- [Fragmento del documento]:
****

La decadente gasolinera, los panaderos en bicicleta, la botica y la paletería del pueblo, hoy ruinas de un pasado que formó al autor en imágenes y en sinestesias, dotándolo de recuerdos en donde Lumbreras se pierde entre leyenda e historia –inclusive hay una referencia clara al relato del “Guardagujas” de José Agustín–.
Todo lo describe el autor en un tono de Gabilondo Soler, casi musicalizado:
“Bajo la vigilancia jovial y alburera de Don Cuco, gigantón de mejillas de manzana y voz de tiro de mina, el local parecía más un centro bohemio que un solemne fatigoso taller aplicado en fabricar las sandalias de Mercurio”.
Dentro de “Flamingo´s Night Club”, Lumbreras evoca los focos rojos, los sudores y las sombras de los habitantes de Ahualulco, quienes se gastaban por las noches el sueldo entre cervezas, cumbias y boleros; recalando en un principio rector de México: que sin importar qué tan menesteroso o perdido es un sitio, siempre hay cabida para el pecado. El autor recuerda con cariño a la “La Texana”, fantasía del dominio público y viva imagen de la mulata y sensual Rarotonga (personaje concebido en 1973 por Guillermo de la Parra, dentro de la historieta gráfica “¡Tabú!”).
“Un corro de puertos, besados por el acné, jurábamos haber bailado “El camarón pelao” o “el sirenito” con La Texana, una belleza insumisa importada de un capítulo del Decamerón”.
La valía dentro de la obra de Lumbreras, además del evidente rescate y armonía en el uso del lenguaje, es recordarnos de la simpleza, beldad y trivialidad estos si tios, en donde el tiempo parece haberse congelado en épocas revolucionarias. El colorido vocabulario y su lóbrego tono, crea una mezcla de humor negro y de nostalgia que sumerge al lector en el barro de Ahualulco. Es difícil no acercar el estilo bucólico de Lumbreras con el de Agustín Cadena, de Carlos Fuentes, de David Toscana o de Juan Rulfo. Sus relatos son breves puestas en escena con todo su ruido de fondo:
“Esa colección de ruidos callejeros dijeron adiós para no volver nunca más. Esas armonías de pueblo chico, dodecafónicas a ratos, vibran solamente aquí en estas páginas y en ciertos amaneceres de llovizna sonámbula: cuando eso ocurre, en la cabeza del más afortunado de mis paisanos, esos sonidos pretéritos se filtran por las rendijas de su sueño… música de acompañamiento de una película muda proyectada en un cine.”

****

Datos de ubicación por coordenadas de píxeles
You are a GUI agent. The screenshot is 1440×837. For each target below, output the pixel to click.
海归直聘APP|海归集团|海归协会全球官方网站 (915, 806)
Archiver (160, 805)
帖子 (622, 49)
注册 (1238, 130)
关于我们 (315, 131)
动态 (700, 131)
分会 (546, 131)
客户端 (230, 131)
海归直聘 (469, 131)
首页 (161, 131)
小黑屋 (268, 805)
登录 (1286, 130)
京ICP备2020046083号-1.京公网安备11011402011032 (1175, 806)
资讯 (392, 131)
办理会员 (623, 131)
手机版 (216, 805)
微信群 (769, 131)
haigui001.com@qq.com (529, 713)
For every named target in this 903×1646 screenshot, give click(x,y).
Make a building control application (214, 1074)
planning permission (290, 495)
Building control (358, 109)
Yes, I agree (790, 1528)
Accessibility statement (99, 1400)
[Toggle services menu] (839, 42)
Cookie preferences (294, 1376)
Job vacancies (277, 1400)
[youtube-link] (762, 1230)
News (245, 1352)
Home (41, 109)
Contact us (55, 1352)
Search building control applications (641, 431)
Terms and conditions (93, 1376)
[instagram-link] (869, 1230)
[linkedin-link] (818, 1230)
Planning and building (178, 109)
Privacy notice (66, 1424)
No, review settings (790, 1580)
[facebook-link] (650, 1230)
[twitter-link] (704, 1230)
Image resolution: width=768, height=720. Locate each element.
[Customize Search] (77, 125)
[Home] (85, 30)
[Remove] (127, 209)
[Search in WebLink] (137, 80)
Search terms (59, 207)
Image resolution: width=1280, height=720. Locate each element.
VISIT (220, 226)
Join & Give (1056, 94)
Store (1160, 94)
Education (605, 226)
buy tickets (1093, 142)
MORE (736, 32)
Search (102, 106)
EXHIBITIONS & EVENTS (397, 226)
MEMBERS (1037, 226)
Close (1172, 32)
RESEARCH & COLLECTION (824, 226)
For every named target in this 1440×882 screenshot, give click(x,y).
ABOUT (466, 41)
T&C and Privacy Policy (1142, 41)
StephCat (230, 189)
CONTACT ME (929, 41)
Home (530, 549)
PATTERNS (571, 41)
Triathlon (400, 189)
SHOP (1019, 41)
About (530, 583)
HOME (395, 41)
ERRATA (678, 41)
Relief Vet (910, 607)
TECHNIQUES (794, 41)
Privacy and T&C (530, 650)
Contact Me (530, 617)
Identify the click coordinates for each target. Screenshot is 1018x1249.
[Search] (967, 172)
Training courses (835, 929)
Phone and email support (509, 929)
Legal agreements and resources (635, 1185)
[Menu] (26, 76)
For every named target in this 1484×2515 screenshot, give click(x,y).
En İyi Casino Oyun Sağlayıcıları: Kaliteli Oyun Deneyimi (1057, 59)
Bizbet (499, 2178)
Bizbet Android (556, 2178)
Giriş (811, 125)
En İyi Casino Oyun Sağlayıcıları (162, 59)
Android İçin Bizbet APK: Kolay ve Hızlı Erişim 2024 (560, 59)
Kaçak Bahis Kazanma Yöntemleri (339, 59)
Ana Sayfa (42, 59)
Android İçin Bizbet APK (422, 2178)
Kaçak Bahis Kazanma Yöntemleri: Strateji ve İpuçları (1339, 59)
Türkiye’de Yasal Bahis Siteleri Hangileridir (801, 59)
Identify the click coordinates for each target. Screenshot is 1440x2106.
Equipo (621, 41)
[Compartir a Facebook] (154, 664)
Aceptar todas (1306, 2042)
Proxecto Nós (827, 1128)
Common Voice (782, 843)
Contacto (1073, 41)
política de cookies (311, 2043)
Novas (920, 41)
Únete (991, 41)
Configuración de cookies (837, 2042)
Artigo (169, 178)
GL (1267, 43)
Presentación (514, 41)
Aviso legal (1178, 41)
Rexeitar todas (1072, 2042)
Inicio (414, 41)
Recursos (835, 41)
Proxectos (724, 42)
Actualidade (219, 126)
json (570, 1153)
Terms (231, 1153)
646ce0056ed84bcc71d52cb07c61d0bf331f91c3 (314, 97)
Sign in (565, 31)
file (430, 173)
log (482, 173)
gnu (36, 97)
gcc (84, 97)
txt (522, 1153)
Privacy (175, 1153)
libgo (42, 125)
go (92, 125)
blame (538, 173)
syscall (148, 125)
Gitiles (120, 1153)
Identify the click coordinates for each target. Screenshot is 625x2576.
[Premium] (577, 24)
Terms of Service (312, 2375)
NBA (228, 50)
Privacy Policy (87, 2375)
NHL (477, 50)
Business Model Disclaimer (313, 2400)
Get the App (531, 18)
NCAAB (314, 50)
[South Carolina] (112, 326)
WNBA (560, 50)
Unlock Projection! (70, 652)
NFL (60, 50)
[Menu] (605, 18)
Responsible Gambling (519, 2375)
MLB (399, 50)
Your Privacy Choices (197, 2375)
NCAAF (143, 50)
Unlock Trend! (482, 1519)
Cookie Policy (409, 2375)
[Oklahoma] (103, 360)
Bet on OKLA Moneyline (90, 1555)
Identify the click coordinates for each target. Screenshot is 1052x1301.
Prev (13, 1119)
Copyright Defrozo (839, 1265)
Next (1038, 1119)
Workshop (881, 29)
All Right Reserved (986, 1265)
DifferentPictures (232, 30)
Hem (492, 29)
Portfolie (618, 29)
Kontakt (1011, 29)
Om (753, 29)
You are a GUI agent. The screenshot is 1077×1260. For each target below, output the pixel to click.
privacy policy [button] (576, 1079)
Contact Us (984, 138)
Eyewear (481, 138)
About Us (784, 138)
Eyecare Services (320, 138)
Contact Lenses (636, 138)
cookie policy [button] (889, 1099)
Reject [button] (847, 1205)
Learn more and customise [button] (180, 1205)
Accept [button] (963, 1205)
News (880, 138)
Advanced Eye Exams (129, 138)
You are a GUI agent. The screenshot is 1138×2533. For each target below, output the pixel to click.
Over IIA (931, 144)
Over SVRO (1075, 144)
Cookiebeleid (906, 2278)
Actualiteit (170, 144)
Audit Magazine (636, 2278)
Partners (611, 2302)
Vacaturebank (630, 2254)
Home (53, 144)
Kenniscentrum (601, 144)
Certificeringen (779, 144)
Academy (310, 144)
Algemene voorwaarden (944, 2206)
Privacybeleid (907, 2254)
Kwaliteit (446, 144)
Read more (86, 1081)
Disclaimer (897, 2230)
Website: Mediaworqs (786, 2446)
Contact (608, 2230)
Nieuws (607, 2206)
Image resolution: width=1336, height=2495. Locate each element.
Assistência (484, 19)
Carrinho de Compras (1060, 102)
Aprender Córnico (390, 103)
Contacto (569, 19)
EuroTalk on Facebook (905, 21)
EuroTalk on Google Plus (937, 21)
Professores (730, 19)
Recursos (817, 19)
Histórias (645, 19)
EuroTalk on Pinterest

****

- [Tareas por realizar]:
1. Responde estas preguntas sobre el texto acerca de la obra de Lumbreras:
(a) ¿En qué año fue concebido el personaje de Rarotonga?
(b) ¿De quién es el relato del "Guardagujas" al que hay una referencia?
(c) ¿En el tono de quién describe todo el autor?
2. Imprime el pasaje del texto sobre la obra de Lumbreras desde "La decadente gasolinera, los" hasta "de José Agustín–.".

- [Respuestas dadas]:
1.
(a) En 1973.
(b) De José Agustín.
(c) En un tono de Gabilondo Soler.

2.
La decadente gasolinera, los panaderos en bicicleta, la botica y la paletería del pueblo, hoy ruinas de un pasado que formó al autor en imágenes y en sinestesias, dotándolo de recuerdos en donde Lumbreras se pierde entre leyenda e historia –inclusive hay una referencia clara al relato del “Guardagujas” de José Agustín–.